Everybody can be a soldier, I mean, there are different ways of being a soldier.
I knows I ain’t no soldier. Even them oppressors, they ain’t make everybody a soldier. Even amongst the oppressors everybody ain’t no soldier.
Think about it, Mosquito. Aren’t they? Don’t they conform to what I’ve said about different ways of soldiering? They work for the cause of oppression in their own different ways, even those who don’t believe themselves to be oppressors.
But everybody can’t be a soldier.
Some people transport the refugees, others do different work with them. We have some their only function is just to help the refugees start businesses, for example. Since they can’t get green cards, we try to set them up as independent contractors—you know, like cottage industries. A lot better than being exploited in sweatshops, you know.
Yeah, like Maria’s dolls.
He lift his chin and scratch at a little shaving bump on his jaw. Yeah. Of course all that’s subversive. But we call it a constructive kind of guerrilla war. Sometime I’ll show you this video we have. It’s called An Act of Subversive Love. I bet you didn’t know that love could be subversive, eh?
I guess I kinda instinctively knows. Talking about aqueducts. I mean that Latin I remembers about them aqueducts. I know y’all remembers all them Latin lessons and the history of them romance countries that talks about all them aqueducts. The municipal park look like it trying to build a aqueduct, actually it one of them fountains that they like to put in them parks. They don’t just build them ordinary fountains now, a lot of that water uses computers, you know to choreograph the water. It a nice fountain. A few of them students done left the pizza joint and sitting around the fountain reading books or chatting.
&nbs
p; He laughs. He looking at the fountain too and at that nose-ring girl who taken her shoes off and walking in the fountain water. People who have a tradition that tells them those who win are good have a different way of seeing the world. An Act of Subversive Love, he repeat. Like they say, America loves a love story.
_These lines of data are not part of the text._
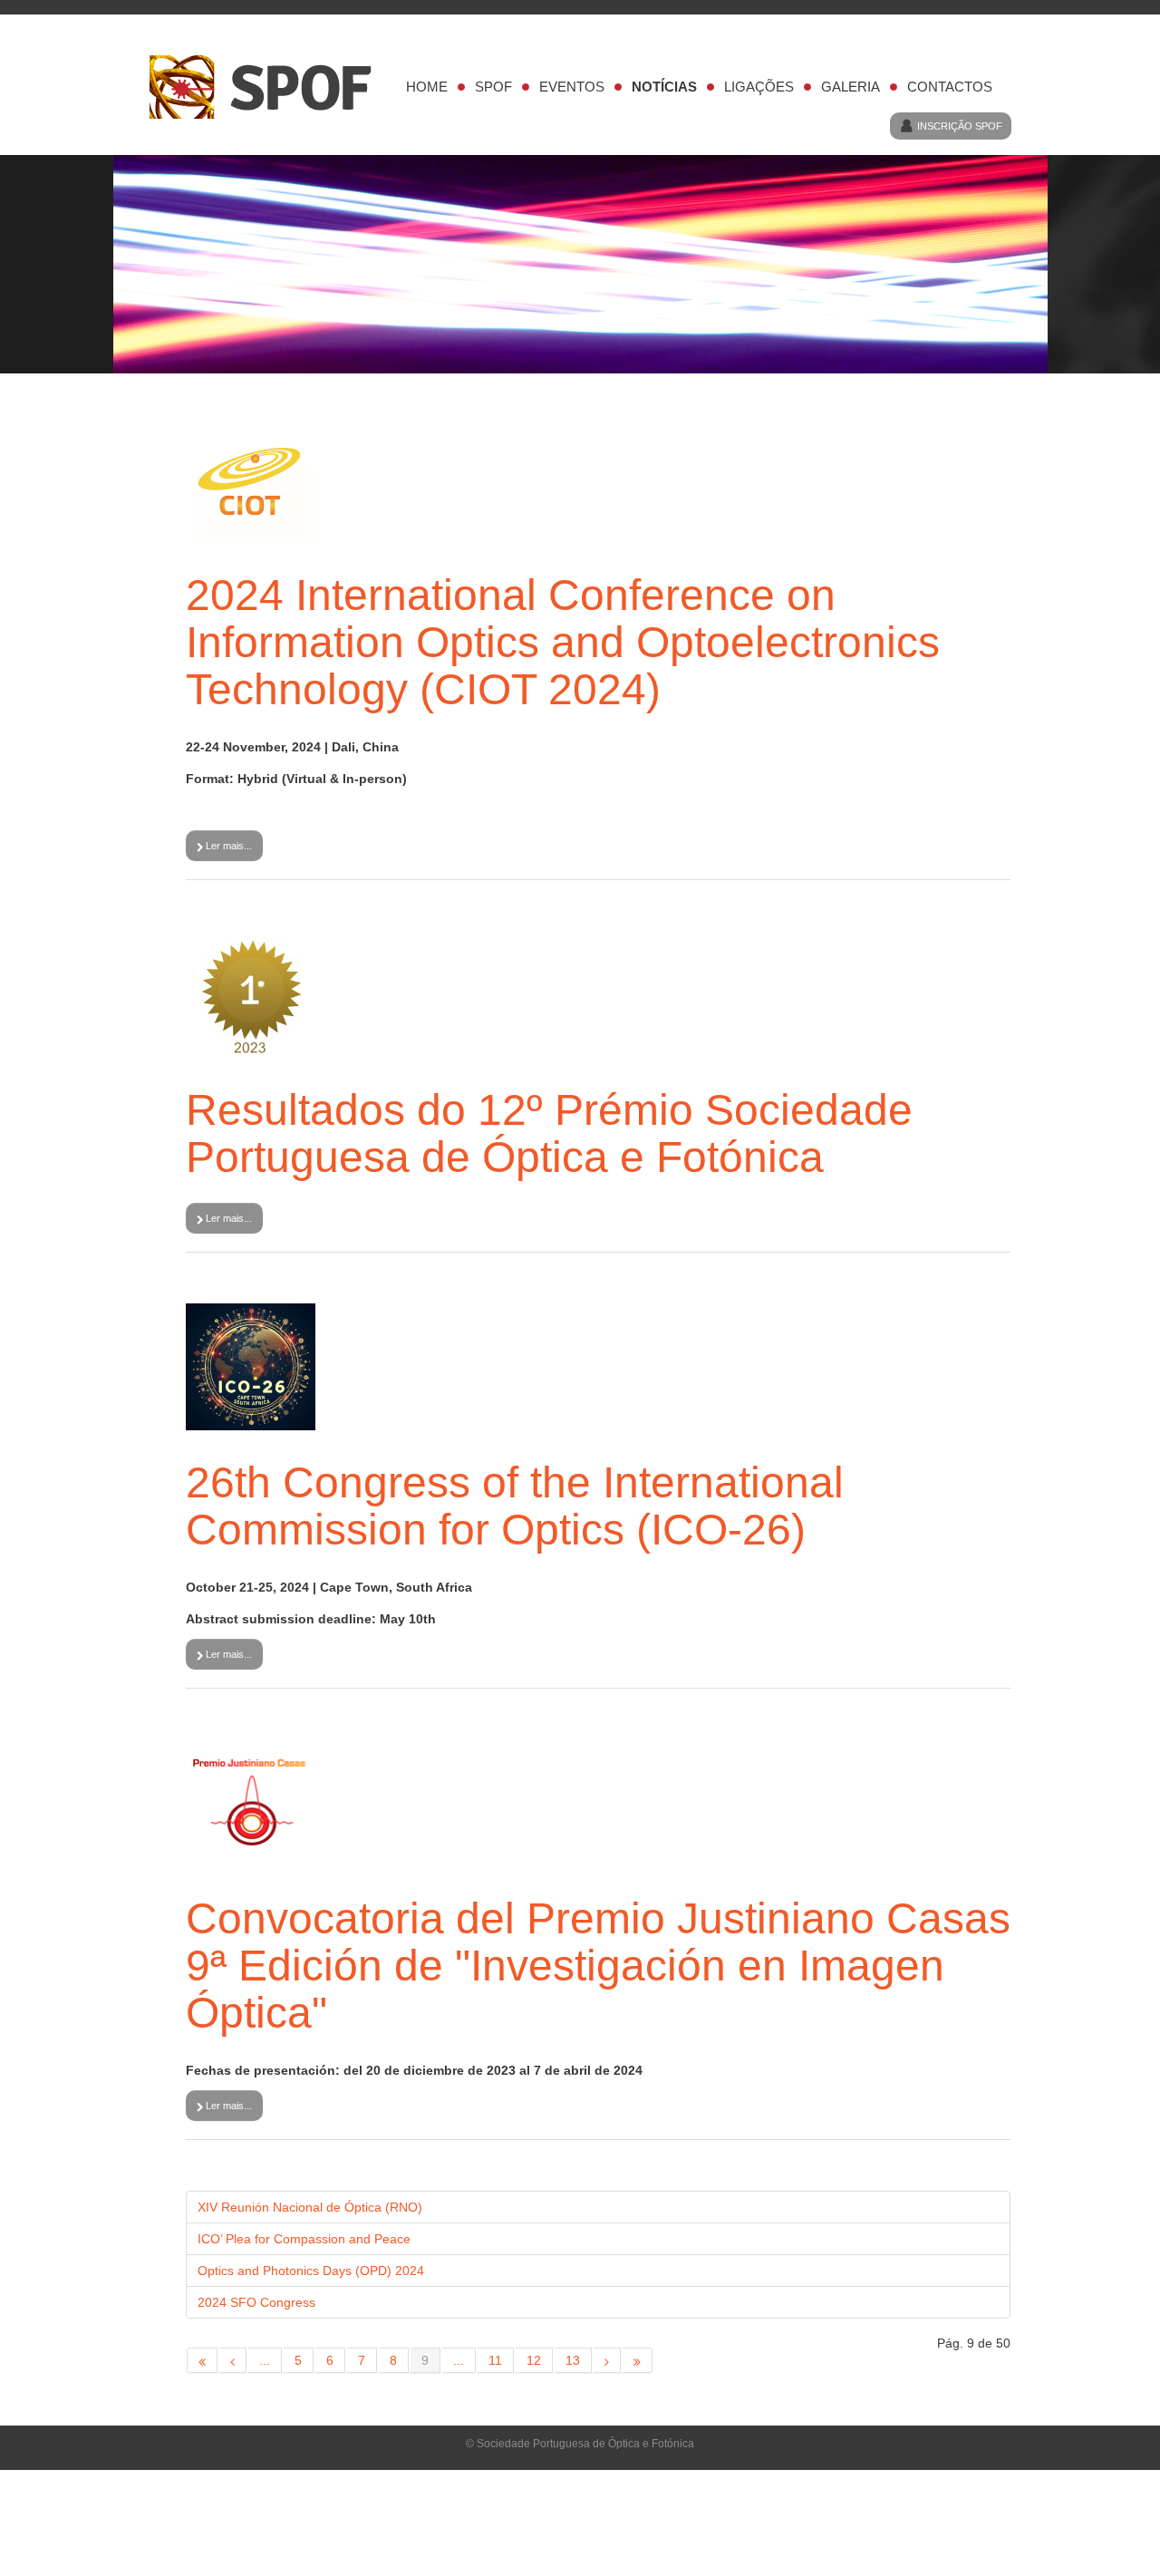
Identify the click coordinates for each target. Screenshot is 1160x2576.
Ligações (759, 86)
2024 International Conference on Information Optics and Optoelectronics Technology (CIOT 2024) (563, 642)
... (264, 2360)
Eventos (571, 86)
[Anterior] (232, 2360)
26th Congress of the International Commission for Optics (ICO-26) (515, 1506)
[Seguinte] (607, 2360)
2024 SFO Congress (256, 2302)
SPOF (493, 86)
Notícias (664, 86)
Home (427, 86)
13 (573, 2360)
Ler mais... (227, 845)
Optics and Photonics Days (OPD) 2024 (311, 2270)
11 (495, 2360)
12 (534, 2360)
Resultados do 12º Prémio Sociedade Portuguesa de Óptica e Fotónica (549, 1133)
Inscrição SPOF (959, 126)
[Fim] (637, 2360)
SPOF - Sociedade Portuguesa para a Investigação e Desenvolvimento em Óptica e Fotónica (269, 87)
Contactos (949, 86)
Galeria (850, 86)
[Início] (202, 2360)
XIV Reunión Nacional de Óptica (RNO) (310, 2207)
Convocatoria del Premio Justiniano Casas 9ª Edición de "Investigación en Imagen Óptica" (598, 1965)
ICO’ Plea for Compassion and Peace (304, 2239)
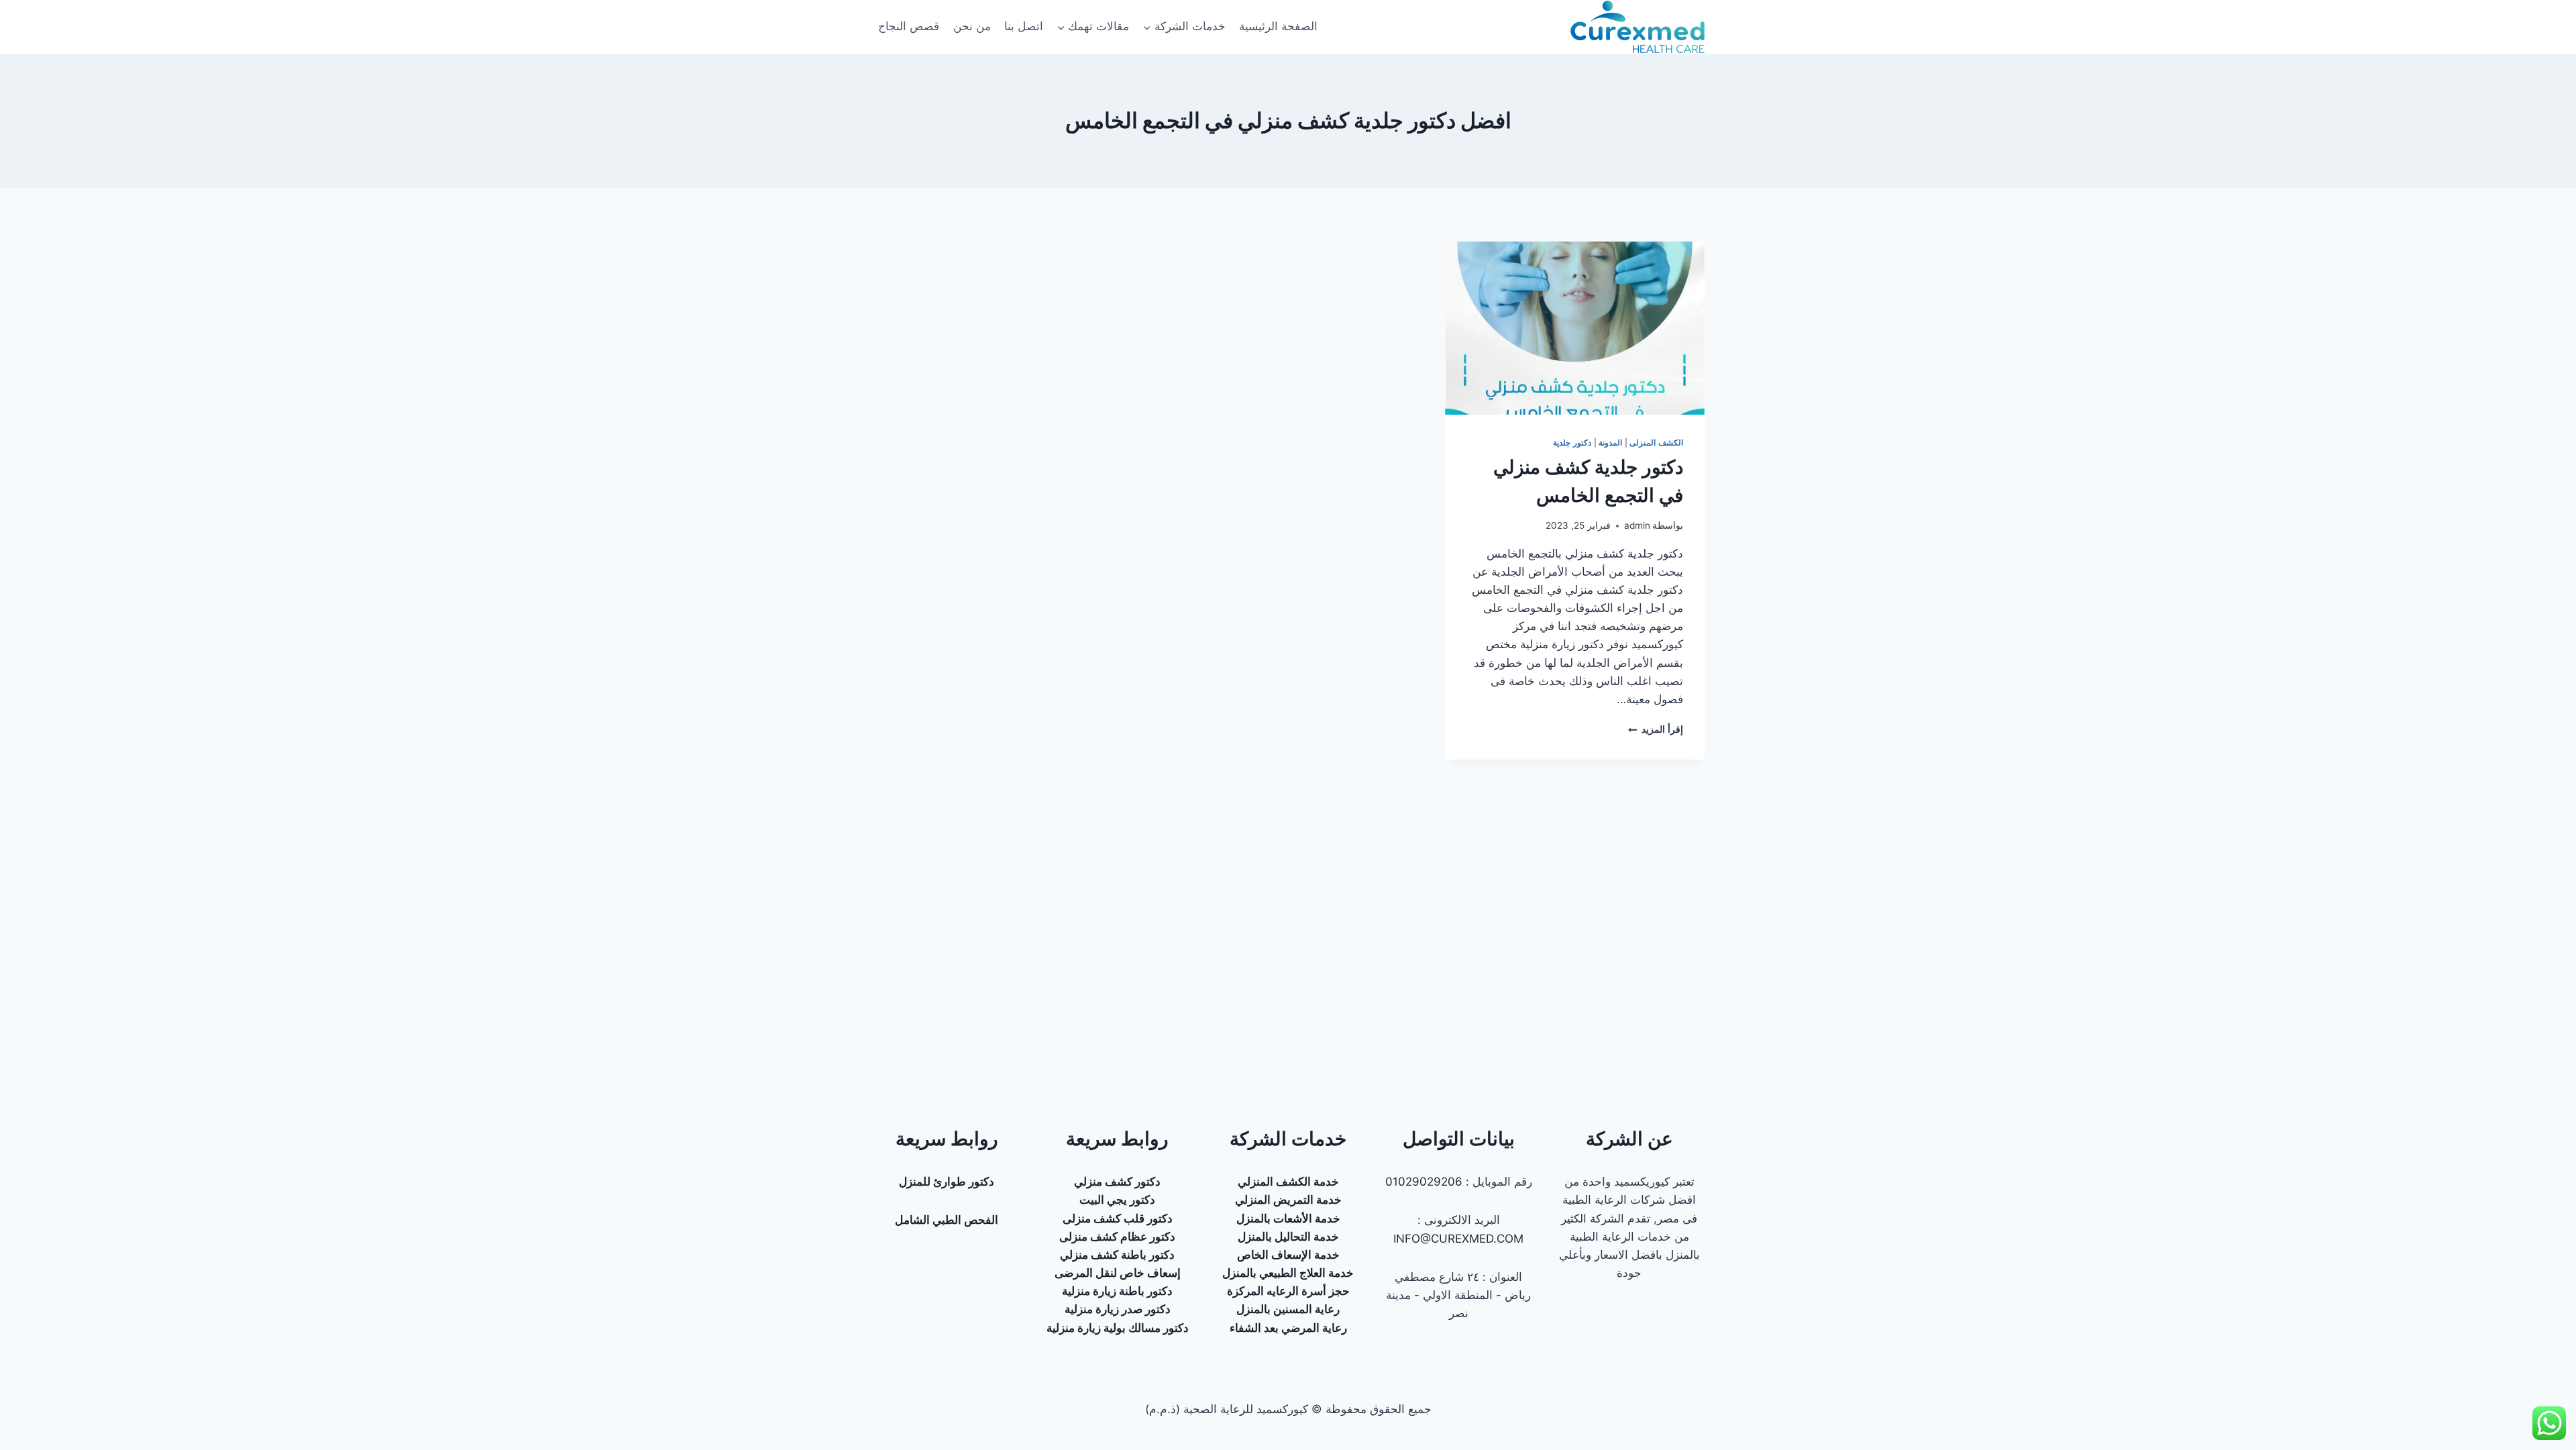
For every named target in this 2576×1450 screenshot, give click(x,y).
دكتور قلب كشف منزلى (1118, 1218)
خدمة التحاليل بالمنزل (1288, 1236)
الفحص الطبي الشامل (946, 1220)
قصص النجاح (908, 26)
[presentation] (1575, 328)
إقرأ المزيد (1655, 729)
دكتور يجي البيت (1117, 1199)
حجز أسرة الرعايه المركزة (1288, 1291)
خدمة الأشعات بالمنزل (1288, 1218)
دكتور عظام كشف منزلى (1117, 1236)
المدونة (1610, 442)
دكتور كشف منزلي (1117, 1181)
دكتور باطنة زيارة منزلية (1117, 1291)
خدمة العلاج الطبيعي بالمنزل (1288, 1273)
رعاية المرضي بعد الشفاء (1288, 1328)
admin (1637, 525)
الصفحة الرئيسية (1278, 26)
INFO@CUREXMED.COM (1458, 1238)
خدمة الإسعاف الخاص (1288, 1254)
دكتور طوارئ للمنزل (946, 1181)
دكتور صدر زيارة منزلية (1118, 1309)
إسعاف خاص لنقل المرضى (1118, 1273)
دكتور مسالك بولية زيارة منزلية (1117, 1328)
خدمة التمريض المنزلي (1288, 1199)
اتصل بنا (1023, 26)
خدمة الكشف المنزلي (1288, 1181)
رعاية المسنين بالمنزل (1288, 1309)
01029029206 (1423, 1181)
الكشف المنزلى (1656, 442)
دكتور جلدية (1572, 442)
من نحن (972, 26)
It’s just America wants to control what sorta love story and whose love story. And the lovers gotta always . . .
What?
We don’t protest, we resist. It all has to do with reality, Mosquito, and authority, and who decides reality and who decides what’s legal and illegal. That’s why international law is important, my good friend. Perhaps we’re violating national law, but I don’t believe we’re violating international law. The law of humanity. Like one of our Sanctuary workers says, We can take our stand with the oppressed or we can take our stand with the oppressors, or rather, with organized oppression. We can be collaborators or resisters.
You sound like you’s preaching. I don’t mind preaching, ’cause I’m a member of the Perfectability Baptist Church. I likes to preachify myself, but I don’t like to get too preachified. Anyway, the Perfectability Baptist Church just allows mens in the pulpit. Delgadina, I told you ’bout Delgadina, she don’t like preachification, when it’s other people preachifying. But what’s a collaborator? I knows what a collaborator is, but what do y’all mean by collaborator? You know, ’cause everybody got they own meaning.
He don’t hear me or he don’t want to answer. Maybe he ain’t like me saying he sound like he preaching, ’cause that ain’t his idea he have of hisself. But I’s always been kinda attracted to preacherly talk myself. Of course that don’t mean I’m attracted to every preacher or everything that’s being preached.